SOURCE.
[Top][All Lists]
[Date Prev][Date Next][Thread Prev][Thread Next][Date Index][Thread Index]
Re: [bug-gawk] Weird printf '%c' behaviour under non-C locale
From: |
Aharon Robbins |
Subject: |
Re: [bug-gawk] Weird printf '%c' behaviour under non-C locale |
Date: |
Fri, 27 Apr 2012 11:23:53 +0300 |
User-agent: |
Heirloom mailx 12.4 7/29/08 |
Hi.
> Date: Mon, 23 Apr 2012 14:09:27 +0200
> To: address@hidden
> From: Jeroen Schot <address@hidden>
> Subject: [bug-gawk] Weird printf '%c' behaviour under non-C locale
>
> Hello,
>
> A Debian user reported a bug [1] about gawk's printf '%c' behaviour,
> which has changed in 4.0. It is no longer possible to write single
> bytes when using a multibyte locale.
>
> From what I understand the new behaviour is in line POSIX, but I
> believe there should still be a way to write single bytes (other than
> changing the locale of the entire program).
>
> I am interested in your opinion on this.
>
> [1]: http://bugs.debian.org/669714
>
> Kinds regards,
>
> Jeroen Schot
Thanks for the report. I reviewed the test case you pointed to. I would
not call it a bug, per se, but it is a corner case. ("Damned if you do
and damned if you don't.")

TASK INSTRUCTIONS.
A - Translate this sentence from the gawk printf '%c' message into German: "It is no longer possible to write single bytes when using a multibyte locale."
B - Carry on with the gawk printf '%c' message from the point where it stops.

MATERIAL.
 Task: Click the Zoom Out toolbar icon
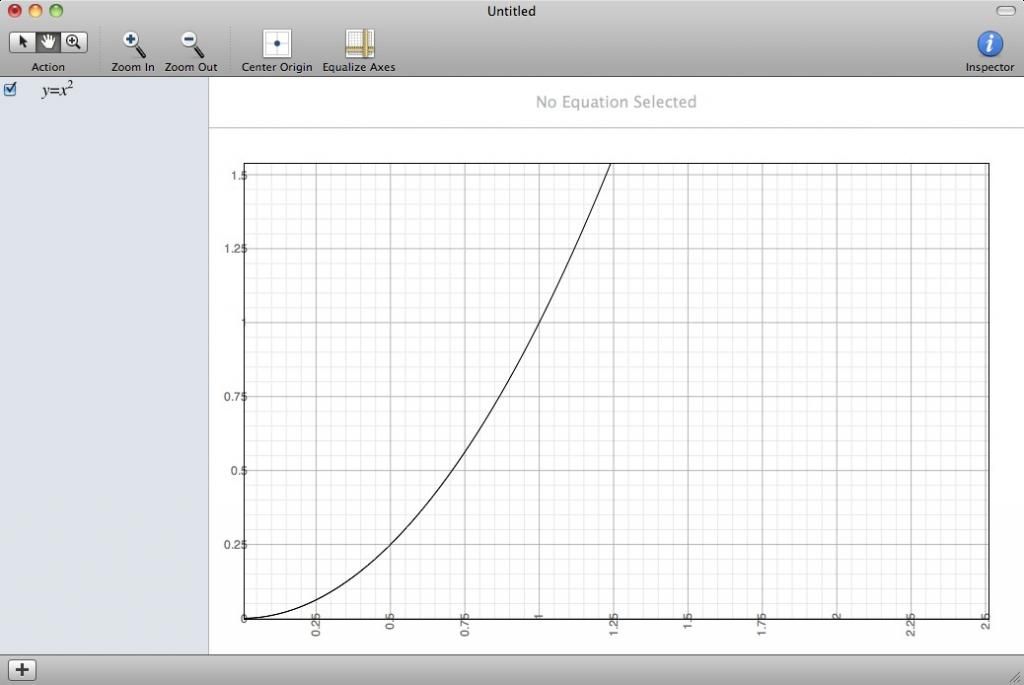[x=191, y=44]
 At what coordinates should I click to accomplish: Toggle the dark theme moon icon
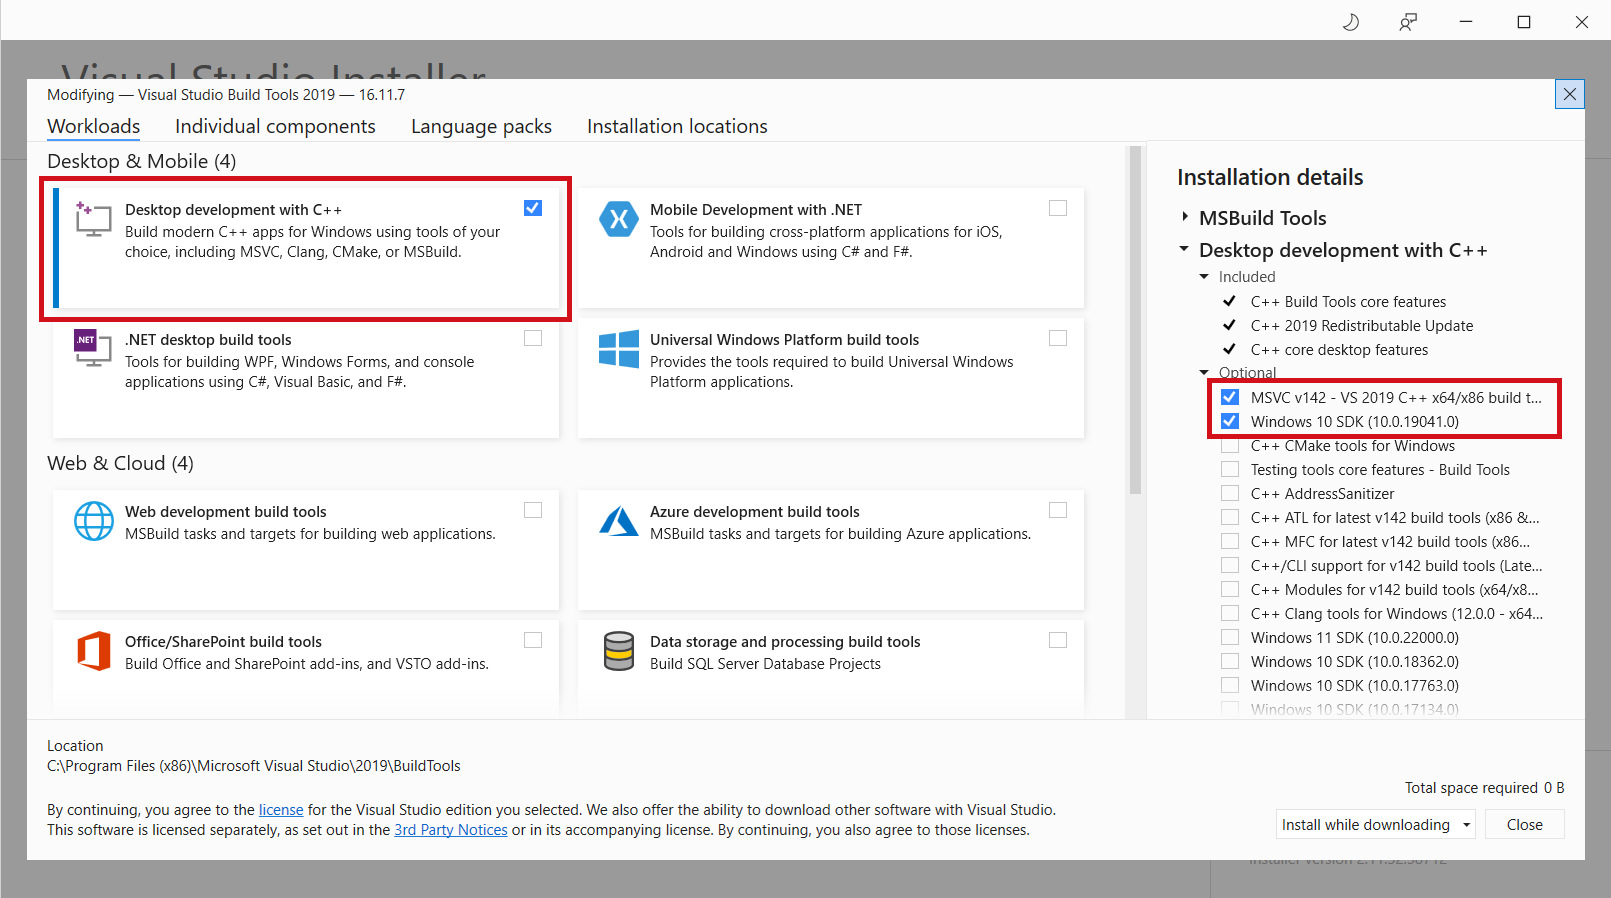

ANSWERS FOR THE TASKS.
A - Bei Verwendung einer Multibyte-Locale ist es nicht mehr möglich, einzelne Bytes zu schreiben.

B -
As we discussed offline, I think the -b option is the correct answer
here. I have updated the doc to reflect that -b also affects output.
I tested that if the poster changes his script to
#! /usr/bin/gawk -bf
....
that the correct result is produced, even in a UTF-8 locale.
Another option, portable across awks and other Unix systems, would be
to rework the script as a shell script:
#! /bin/sh
LC_ALL=C
export LC_ALL # override all inherited locale settings
awk '....' "$@"
Hmmm. Might need a little more shell scripting to get the -v options before
the program, but you get the idea.
Thanks!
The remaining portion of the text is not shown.